• [Exercise] Please copy the material from the line with "Where should I click to: Tap the Walkden" to the line with "pos(603,584)" word for word.

• [Information given]

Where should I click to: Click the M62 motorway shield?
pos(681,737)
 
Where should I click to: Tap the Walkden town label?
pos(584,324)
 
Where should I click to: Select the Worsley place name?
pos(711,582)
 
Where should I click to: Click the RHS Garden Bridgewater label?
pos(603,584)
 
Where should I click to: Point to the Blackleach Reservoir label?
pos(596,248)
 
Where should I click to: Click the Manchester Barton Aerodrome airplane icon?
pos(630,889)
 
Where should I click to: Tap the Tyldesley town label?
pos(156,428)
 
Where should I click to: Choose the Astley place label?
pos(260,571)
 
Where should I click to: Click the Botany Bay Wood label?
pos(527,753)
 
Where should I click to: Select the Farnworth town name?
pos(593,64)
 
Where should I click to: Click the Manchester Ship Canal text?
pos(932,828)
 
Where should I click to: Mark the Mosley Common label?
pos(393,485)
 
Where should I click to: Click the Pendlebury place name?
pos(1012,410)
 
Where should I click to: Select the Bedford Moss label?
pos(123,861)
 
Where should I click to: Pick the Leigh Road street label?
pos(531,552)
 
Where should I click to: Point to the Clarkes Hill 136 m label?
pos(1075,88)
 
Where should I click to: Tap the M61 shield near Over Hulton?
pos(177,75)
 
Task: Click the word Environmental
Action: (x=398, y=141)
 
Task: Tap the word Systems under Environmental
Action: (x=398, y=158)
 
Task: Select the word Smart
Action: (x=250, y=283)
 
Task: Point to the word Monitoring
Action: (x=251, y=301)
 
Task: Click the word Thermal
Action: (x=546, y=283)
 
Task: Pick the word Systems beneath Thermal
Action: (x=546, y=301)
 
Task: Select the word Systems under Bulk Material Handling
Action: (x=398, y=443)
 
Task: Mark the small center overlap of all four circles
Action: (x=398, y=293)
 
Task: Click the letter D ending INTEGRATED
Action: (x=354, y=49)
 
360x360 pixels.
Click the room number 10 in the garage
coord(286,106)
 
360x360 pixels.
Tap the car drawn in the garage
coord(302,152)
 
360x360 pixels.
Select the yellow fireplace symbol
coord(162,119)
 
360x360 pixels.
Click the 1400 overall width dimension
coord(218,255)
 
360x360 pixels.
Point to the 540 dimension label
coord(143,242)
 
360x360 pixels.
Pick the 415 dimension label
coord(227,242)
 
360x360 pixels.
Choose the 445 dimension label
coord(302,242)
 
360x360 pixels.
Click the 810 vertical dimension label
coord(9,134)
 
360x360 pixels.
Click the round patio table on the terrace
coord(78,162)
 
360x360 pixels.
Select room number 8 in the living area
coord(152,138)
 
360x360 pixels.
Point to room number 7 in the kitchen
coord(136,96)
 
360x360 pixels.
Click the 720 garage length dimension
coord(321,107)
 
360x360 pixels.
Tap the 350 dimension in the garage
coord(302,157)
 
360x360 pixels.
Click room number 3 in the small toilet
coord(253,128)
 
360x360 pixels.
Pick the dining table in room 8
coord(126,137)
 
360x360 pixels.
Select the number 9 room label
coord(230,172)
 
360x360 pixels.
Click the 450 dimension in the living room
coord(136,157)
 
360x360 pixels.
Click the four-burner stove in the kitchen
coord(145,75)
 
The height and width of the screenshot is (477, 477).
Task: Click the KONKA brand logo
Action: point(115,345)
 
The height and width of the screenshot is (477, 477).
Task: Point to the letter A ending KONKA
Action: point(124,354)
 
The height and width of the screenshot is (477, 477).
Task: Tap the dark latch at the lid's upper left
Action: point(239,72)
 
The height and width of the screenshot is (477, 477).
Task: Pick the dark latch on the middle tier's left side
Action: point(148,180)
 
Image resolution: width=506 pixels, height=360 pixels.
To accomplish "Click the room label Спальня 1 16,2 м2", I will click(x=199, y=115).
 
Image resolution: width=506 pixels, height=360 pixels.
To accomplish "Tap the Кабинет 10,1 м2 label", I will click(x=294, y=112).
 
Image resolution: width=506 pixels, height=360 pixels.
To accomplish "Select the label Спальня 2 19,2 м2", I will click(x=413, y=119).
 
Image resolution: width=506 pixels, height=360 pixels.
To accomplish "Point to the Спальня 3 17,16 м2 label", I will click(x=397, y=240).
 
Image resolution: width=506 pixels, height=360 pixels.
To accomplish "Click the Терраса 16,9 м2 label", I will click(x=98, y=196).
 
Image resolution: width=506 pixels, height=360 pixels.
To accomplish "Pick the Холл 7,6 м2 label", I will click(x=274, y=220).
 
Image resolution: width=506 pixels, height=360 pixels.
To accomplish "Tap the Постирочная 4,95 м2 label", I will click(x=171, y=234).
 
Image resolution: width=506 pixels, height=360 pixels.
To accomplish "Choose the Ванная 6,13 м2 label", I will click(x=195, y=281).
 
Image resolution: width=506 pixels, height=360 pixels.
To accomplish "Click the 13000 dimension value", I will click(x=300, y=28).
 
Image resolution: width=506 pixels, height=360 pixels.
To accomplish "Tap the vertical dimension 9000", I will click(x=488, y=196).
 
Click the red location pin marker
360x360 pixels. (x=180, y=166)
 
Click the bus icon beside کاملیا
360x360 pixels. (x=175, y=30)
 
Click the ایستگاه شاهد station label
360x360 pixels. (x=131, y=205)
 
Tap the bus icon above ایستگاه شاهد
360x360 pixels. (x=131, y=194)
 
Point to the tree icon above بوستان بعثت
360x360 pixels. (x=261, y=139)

• [Complete response]
Where should I click to: Tap the Walkden town label?
pos(584,324)
 
Where should I click to: Select the Worsley place name?
pos(711,582)
 
Where should I click to: Click the RHS Garden Bridgewater label?
pos(603,584)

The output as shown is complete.